## WHAT IS NEEDED:
All entries below are to be duplicated verbatim.

## DATA SHOWN:
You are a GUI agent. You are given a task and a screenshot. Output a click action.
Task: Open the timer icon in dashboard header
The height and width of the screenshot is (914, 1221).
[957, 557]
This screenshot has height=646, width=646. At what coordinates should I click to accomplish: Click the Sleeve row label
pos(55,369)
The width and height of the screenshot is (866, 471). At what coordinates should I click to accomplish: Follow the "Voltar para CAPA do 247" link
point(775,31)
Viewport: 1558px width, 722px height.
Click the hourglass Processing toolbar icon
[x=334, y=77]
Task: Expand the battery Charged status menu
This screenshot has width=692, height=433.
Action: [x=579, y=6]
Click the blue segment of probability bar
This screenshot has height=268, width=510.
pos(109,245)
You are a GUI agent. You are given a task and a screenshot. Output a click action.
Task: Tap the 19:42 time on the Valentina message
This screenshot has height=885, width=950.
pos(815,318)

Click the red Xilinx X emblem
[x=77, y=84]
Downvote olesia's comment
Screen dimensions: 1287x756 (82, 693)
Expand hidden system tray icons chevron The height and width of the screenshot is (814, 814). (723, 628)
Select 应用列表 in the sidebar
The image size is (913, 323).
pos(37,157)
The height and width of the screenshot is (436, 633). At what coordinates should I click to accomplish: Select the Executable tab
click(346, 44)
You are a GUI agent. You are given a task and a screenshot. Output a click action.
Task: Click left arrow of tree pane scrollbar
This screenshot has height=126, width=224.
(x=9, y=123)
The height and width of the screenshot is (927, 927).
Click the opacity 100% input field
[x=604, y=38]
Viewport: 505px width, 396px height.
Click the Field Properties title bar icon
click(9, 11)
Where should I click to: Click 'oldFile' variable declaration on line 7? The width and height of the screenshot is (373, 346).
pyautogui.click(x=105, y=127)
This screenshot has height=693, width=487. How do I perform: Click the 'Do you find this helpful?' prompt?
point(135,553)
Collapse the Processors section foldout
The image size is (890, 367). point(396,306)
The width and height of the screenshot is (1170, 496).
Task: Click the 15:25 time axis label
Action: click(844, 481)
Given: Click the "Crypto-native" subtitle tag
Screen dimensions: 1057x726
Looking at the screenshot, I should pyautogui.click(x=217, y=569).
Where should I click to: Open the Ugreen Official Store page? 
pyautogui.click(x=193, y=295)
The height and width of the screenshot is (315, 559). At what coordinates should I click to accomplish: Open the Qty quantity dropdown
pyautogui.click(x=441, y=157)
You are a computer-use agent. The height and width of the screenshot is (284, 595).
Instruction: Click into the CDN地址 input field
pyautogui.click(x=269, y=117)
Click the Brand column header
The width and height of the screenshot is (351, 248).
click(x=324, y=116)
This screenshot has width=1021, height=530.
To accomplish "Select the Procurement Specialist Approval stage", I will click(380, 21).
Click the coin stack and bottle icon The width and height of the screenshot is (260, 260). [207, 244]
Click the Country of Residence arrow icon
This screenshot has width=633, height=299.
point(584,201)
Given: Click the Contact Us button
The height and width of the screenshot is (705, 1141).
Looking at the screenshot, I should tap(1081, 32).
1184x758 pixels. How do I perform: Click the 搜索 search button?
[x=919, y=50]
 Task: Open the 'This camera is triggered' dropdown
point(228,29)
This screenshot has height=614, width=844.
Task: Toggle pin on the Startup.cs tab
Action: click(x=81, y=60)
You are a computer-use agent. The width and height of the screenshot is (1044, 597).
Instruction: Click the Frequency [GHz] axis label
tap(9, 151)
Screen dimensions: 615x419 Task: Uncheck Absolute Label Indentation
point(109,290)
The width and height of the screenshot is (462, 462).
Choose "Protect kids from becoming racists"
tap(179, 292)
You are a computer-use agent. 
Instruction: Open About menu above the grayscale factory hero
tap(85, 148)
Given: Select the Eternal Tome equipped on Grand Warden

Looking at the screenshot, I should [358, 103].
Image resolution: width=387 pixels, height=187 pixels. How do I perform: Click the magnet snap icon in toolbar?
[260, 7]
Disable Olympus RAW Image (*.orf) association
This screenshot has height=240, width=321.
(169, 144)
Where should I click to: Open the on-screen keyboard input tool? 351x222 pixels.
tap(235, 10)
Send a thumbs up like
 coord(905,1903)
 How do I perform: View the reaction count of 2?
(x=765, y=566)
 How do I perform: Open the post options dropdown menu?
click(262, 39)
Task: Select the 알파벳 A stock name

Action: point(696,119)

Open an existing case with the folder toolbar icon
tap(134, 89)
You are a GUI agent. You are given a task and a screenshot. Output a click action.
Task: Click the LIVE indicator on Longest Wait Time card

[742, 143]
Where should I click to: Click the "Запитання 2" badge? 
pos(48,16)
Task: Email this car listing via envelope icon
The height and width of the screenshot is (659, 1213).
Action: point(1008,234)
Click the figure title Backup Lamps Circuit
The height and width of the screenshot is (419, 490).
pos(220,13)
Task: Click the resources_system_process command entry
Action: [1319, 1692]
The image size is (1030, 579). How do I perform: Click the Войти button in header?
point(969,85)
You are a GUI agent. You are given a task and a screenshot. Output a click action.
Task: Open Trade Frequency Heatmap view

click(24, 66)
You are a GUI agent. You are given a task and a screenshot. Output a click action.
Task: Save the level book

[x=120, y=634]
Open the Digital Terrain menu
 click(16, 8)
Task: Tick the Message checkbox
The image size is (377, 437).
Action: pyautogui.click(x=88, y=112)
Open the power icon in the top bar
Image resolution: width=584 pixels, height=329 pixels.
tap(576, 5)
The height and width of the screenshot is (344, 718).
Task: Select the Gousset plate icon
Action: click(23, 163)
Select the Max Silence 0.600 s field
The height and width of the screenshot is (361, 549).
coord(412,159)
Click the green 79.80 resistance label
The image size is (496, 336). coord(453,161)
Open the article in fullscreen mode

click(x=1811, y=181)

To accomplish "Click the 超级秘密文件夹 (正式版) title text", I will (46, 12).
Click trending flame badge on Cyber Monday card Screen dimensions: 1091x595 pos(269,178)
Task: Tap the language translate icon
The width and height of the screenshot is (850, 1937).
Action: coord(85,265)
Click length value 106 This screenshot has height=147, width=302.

## EXPECTED ANSWER:
You are a GUI agent. You are given a task and a screenshot. Output a click action.
Task: Open the timer icon in dashboard header
The height and width of the screenshot is (914, 1221).
[957, 557]
This screenshot has height=646, width=646. At what coordinates should I click to accomplish: Click the Sleeve row label
pos(55,369)
The width and height of the screenshot is (866, 471). At what coordinates should I click to accomplish: Follow the "Voltar para CAPA do 247" link
point(775,31)
Viewport: 1558px width, 722px height.
Click the hourglass Processing toolbar icon
[x=334, y=77]
Task: Expand the battery Charged status menu
This screenshot has width=692, height=433.
Action: [x=579, y=6]
Click the blue segment of probability bar
This screenshot has height=268, width=510.
pos(109,245)
You are a GUI agent. You are given a task and a screenshot. Output a click action.
Task: Tap the 19:42 time on the Valentina message
This screenshot has height=885, width=950.
pos(815,318)

Click the red Xilinx X emblem
[x=77, y=84]
Downvote olesia's comment
Screen dimensions: 1287x756 (82, 693)
Expand hidden system tray icons chevron The height and width of the screenshot is (814, 814). (723, 628)
Select 应用列表 in the sidebar
The image size is (913, 323).
pos(37,157)
The height and width of the screenshot is (436, 633). At what coordinates should I click to accomplish: Select the Executable tab
click(346, 44)
You are a GUI agent. You are given a task and a screenshot. Output a click action.
Task: Click left arrow of tree pane scrollbar
This screenshot has height=126, width=224.
(x=9, y=123)
The height and width of the screenshot is (927, 927).
Click the opacity 100% input field
[x=604, y=38]
Viewport: 505px width, 396px height.
Click the Field Properties title bar icon
click(9, 11)
Where should I click to: Click 'oldFile' variable declaration on line 7? The width and height of the screenshot is (373, 346).
pyautogui.click(x=105, y=127)
This screenshot has height=693, width=487. How do I perform: Click the 'Do you find this helpful?' prompt?
point(135,553)
Collapse the Processors section foldout
The image size is (890, 367). point(396,306)
The width and height of the screenshot is (1170, 496).
Task: Click the 15:25 time axis label
Action: click(844, 481)
Given: Click the "Crypto-native" subtitle tag
Screen dimensions: 1057x726
Looking at the screenshot, I should pyautogui.click(x=217, y=569).
Where should I click to: Open the Ugreen Official Store page? 
pyautogui.click(x=193, y=295)
The height and width of the screenshot is (315, 559). At what coordinates should I click to accomplish: Open the Qty quantity dropdown
pyautogui.click(x=441, y=157)
You are a computer-use agent. The height and width of the screenshot is (284, 595).
Instruction: Click into the CDN地址 input field
pyautogui.click(x=269, y=117)
Click the Brand column header
The width and height of the screenshot is (351, 248).
click(x=324, y=116)
This screenshot has width=1021, height=530.
To accomplish "Select the Procurement Specialist Approval stage", I will click(380, 21).
Click the coin stack and bottle icon The width and height of the screenshot is (260, 260). [207, 244]
Click the Country of Residence arrow icon
This screenshot has width=633, height=299.
point(584,201)
Given: Click the Contact Us button
The height and width of the screenshot is (705, 1141).
Looking at the screenshot, I should tap(1081, 32).
1184x758 pixels. How do I perform: Click the 搜索 search button?
[x=919, y=50]
 Task: Open the 'This camera is triggered' dropdown
point(228,29)
This screenshot has height=614, width=844.
Task: Toggle pin on the Startup.cs tab
Action: click(x=81, y=60)
You are a computer-use agent. The width and height of the screenshot is (1044, 597).
Instruction: Click the Frequency [GHz] axis label
tap(9, 151)
Screen dimensions: 615x419 Task: Uncheck Absolute Label Indentation
point(109,290)
The width and height of the screenshot is (462, 462).
Choose "Protect kids from becoming racists"
tap(179, 292)
You are a computer-use agent. 
Instruction: Open About menu above the grayscale factory hero
tap(85, 148)
Given: Select the Eternal Tome equipped on Grand Warden

Looking at the screenshot, I should [358, 103].
Image resolution: width=387 pixels, height=187 pixels. How do I perform: Click the magnet snap icon in toolbar?
[260, 7]
Disable Olympus RAW Image (*.orf) association
This screenshot has height=240, width=321.
(169, 144)
Where should I click to: Open the on-screen keyboard input tool? 351x222 pixels.
tap(235, 10)
Send a thumbs up like
 coord(905,1903)
 How do I perform: View the reaction count of 2?
(x=765, y=566)
 How do I perform: Open the post options dropdown menu?
click(262, 39)
Task: Select the 알파벳 A stock name

Action: point(696,119)

Open an existing case with the folder toolbar icon
tap(134, 89)
You are a GUI agent. You are given a task and a screenshot. Output a click action.
Task: Click the LIVE indicator on Longest Wait Time card

[742, 143]
Where should I click to: Click the "Запитання 2" badge? 
pos(48,16)
Task: Email this car listing via envelope icon
The height and width of the screenshot is (659, 1213).
Action: point(1008,234)
Click the figure title Backup Lamps Circuit
The height and width of the screenshot is (419, 490).
pos(220,13)
Task: Click the resources_system_process command entry
Action: [1319, 1692]
The image size is (1030, 579). How do I perform: Click the Войти button in header?
point(969,85)
You are a GUI agent. You are given a task and a screenshot. Output a click action.
Task: Open Trade Frequency Heatmap view

click(24, 66)
You are a GUI agent. You are given a task and a screenshot. Output a click action.
Task: Save the level book

[x=120, y=634]
Open the Digital Terrain menu
 click(16, 8)
Task: Tick the Message checkbox
The image size is (377, 437).
Action: pyautogui.click(x=88, y=112)
Open the power icon in the top bar
Image resolution: width=584 pixels, height=329 pixels.
tap(576, 5)
The height and width of the screenshot is (344, 718).
Task: Select the Gousset plate icon
Action: click(23, 163)
Select the Max Silence 0.600 s field
The height and width of the screenshot is (361, 549).
coord(412,159)
Click the green 79.80 resistance label
The image size is (496, 336). coord(453,161)
Open the article in fullscreen mode

click(x=1811, y=181)

To accomplish "Click the 超级秘密文件夹 (正式版) title text", I will (46, 12).
Click trending flame badge on Cyber Monday card Screen dimensions: 1091x595 pos(269,178)
Task: Tap the language translate icon
The width and height of the screenshot is (850, 1937).
Action: coord(85,265)
Click length value 106 This screenshot has height=147, width=302.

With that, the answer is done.